RNA Secondary Structure Viewer

This tool allows displaying the secondary structure of RNA and can include the display of distance constraints and deuterium labeling. Open the tool up by choosing the RNA Sec Structure menu item from the Molecule -> Analysis menu. If you're RNA molecule has not had a secondary structure assigned within NMRFx Analyst using the dot-bracket notation, then click the Dot-Bracket button. This will display the following dialog.

RNA Secondary Structure

The dot-bracket notation is used to indicate base-pairing. A left parenthesis, is base paired to the corresponding base with a right parenthesis. Either a dot ("."), or the nucleotide base character can be used to indicate the base is not paired.

The first row of the display shows the sequence of RNA bases. The row below shows the dot-bracket assignment. By default this will consist of all "." values, indicating that there are no base pairs. You can update the assignment by typing dot-bracket notation into the text box, and hitting the Return key, or by clicking with the mouse on the assignment symbol below each base pair character. Clicking the mouse will toggle through values in the following order: "(",")","X","." (where X is the base pair character. If the number of left and right parentheses are not equal, the background will be displayed in yellow.

Clicking the Draw button will generate a layout of the sequence in a manner consistent with the base-pairing specified with the dot-bracket notation. This works well for relatively small RNAs. We have not yet optimized it for larger RNAs (which may take some time to layout). We plan to add the ability to import a file of x,y positions, so that the layout could be done in an external program.

Various tools for interacting with the secondary structure and rendering the display are available.

Sec. Structure

This menu has tools for interacting with the secondary structure

From 3D

Determine the secondary structure from the current 3D structure. Various rules are used to determine what bases are paired.

Predict 2D

This is an experimental feature that uses a deep-learing model to predict secondary structure from the primary sequence. Currently it requires separate download of a trained model.

To 3D

This is an experimental feature that will generate 3D coordinates consistent with the secondary structure.
Use the choices in this menu to select what atoms are displayed. Displayed atoms are used to show what atoms have been assigned and whether the assignment is consistent with predictions for that atom type. Atoms colored gray are unassigned, and atoms in green, light green, or red are assigned (in decreasing order of consistency). You can select all ribose, all base, all exchangeable or a subset of ribose atoms.
The display can be annotated with lines indicating the presence of distance constraints. Use the choices in this menu to select what peak list is used for displaying connectivities between atoms. Any peaks in the list with complete assignments will be used to draw a connecting line between the pair of peaks. This is only used for peaks with two hydrogen atom dimensions.

Turn on or off various display modes.


Display the residue number instead of residue name (G,C etc.) on each residues circle.


If a secondary structure prediction has been done turn on this mode to display the probability that a selected residue is base-paired to other residues. Any residue with a probability above a limit will have the probability displayed.

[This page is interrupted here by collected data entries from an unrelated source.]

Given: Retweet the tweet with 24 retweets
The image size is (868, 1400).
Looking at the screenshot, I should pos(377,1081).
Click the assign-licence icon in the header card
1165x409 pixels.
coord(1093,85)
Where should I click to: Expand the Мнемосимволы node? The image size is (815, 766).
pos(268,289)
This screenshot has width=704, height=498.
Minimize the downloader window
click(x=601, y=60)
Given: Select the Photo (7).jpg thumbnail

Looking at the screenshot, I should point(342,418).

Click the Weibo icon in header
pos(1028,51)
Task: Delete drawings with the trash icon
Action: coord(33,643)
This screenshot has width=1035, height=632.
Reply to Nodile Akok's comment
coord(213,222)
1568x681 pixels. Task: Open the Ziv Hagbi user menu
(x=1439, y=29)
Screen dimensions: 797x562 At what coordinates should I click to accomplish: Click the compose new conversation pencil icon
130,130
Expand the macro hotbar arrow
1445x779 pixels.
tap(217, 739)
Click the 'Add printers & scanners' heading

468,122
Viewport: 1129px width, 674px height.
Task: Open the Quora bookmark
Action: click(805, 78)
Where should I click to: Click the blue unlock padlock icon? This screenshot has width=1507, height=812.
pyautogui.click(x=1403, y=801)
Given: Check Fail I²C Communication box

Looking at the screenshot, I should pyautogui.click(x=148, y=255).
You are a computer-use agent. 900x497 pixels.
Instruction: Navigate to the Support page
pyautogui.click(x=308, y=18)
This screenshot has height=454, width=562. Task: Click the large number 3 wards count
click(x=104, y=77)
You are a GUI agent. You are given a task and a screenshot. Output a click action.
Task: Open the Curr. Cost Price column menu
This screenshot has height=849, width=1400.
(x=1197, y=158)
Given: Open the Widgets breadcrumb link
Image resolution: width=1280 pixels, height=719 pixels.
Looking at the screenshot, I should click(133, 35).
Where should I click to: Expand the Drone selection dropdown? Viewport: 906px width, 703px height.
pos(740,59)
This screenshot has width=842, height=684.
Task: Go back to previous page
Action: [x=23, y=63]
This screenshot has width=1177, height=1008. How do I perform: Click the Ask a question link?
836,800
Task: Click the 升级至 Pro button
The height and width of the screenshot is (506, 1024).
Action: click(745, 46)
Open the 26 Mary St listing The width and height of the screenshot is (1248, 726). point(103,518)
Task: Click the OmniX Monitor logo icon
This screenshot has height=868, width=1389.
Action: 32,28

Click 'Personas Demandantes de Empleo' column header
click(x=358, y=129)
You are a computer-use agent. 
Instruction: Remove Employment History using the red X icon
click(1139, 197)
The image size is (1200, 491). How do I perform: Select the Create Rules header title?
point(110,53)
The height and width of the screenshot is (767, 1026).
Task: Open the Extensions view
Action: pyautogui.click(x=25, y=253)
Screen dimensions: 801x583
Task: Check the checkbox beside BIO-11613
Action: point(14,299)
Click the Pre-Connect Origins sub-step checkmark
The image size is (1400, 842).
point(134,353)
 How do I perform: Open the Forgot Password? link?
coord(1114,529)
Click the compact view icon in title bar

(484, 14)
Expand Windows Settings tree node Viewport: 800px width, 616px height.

If the Active checkbox is selected, then the display of hydrogen atoms (the smaller circles) will reflect the "active" state of atoms. The "active* state is normally used in the tool used to generate RNA Peaks (RNA Peak Generator). Atom types that are marked as deuterated (turned off in the Peak Generator) are inactive. Atom types marked as non-deuterated are active. Thus, the tool can be used to display the deuteration profile of the molecule.


If the Frozen checkbox is selected, then only peaks that have been marked as Frozen in the Peak Slider will be used for generating constraints. This allows a visual display of the location of frozen peaks. If the checkbox is not selected, then all peaks with assignments will be used.


If you click on an atom it will display the prediction data for that atom. This lets you switch between showing hydrogen and carbon predictions

Peak Intensities

This has a submenu that lets you choose an intensity level for display of connectivities between atoms. Levels are s)trong, m)edium, w)eak and v)ery w)eak.
Peak Type
Select All, Intra-residue, or inter-residue to display peak based connectivities based on atom types.
Zoom buttons
At the left side of the window are + and - buttons that can be used to zoom in the display. Use can use the scrollbars to move the view. Alternatively, you can Use a trackpad to zoom in, out or pan the view.